The outlay would be enormous. First and foremost, you can bet Derek Adams would want an increased playing budget to help him try and compete with clubs who have the benefit of a bigger support base or a wealthy backer – or both.
Next on the manager’s shopping list would doubtless be a training ground to call their own.
Nobody would be expecting a similar facility to the one on which Manchester City spent £200m.
However, lower down the footballing food chain, Blackpool have submitted a planning application for a new training ground after acquiring almost 100 acres of land.
That proposal was for eight full-size training pitches, a half-size indoor pitch, a smaller nine-a-side pitch, two smaller goalkeeper training spaces and an eco-friendly training centre with classrooms, medical areas, office space and a gym.
That, along with a redeveloped stand at Bloomfield Road, are projects thought to have a total cost of between £30m and £40m.
It isn’t as if the lower leagues are awash with money either.
In a column for our sister paper, the Blackpool Gazette, Blackpool Supporters’ Trust outlined the vast difference in terms of who takes what from broadcasting revenue.
BST said roughly £5 in every six goes to the Premier League and clubs receiving parachute payments.
Of the remainder, the Championship takes 80 per cent and clubs in League One share just 12 per cent.

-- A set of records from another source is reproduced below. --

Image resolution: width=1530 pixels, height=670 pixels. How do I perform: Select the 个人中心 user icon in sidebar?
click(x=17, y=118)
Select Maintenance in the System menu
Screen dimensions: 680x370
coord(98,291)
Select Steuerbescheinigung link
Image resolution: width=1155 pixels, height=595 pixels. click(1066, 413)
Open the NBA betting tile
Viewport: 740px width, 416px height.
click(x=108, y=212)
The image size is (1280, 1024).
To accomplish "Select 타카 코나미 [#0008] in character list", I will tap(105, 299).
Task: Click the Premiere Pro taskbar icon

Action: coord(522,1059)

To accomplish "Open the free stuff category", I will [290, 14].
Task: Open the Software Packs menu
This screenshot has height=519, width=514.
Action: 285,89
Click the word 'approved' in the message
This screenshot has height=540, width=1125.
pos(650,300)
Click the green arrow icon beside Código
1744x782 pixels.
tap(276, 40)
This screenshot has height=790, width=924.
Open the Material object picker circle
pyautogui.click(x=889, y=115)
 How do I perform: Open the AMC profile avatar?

Of course, it could be that Johal is a fit and proper person to take charge of a football club – but you can forgive Morecambe fans for any feelings of anxiety or cynicism.
The Shrimps experienced well documented ownership issues before being purchased by Bond Group in 2018.
Ironically, given the crisis last year that enveloped their other club, rugby union outfit Worcester Warriors, their stewardship of Morecambe has seemed almost serene by comparison.
Yes, it’s fair to say the relationship with former boss Jim Bentley had deteriorated before his departure in the autumn of 2019.
The idea of approaching Paul Ince over a director of football role shortly after their arrival was quickly shelved as, let’s be honest, that should have been way down the list of priorities given the club’s position at the time.
By accident or design, leaving day-to-day operations to Rod Taylor, Graham Howse, Charlie Appleyard, James Wakefield, Mick Horton, Ben Sadler and John Schofield, coupled with Adams’ on-pitch achievements, has helped put the club in the position it’s in.
These were questions we’d hoped to ask after contacting Johal via social media last week – but have yet to receive a response.
What happens next is the key question. All eyes are on the EFL.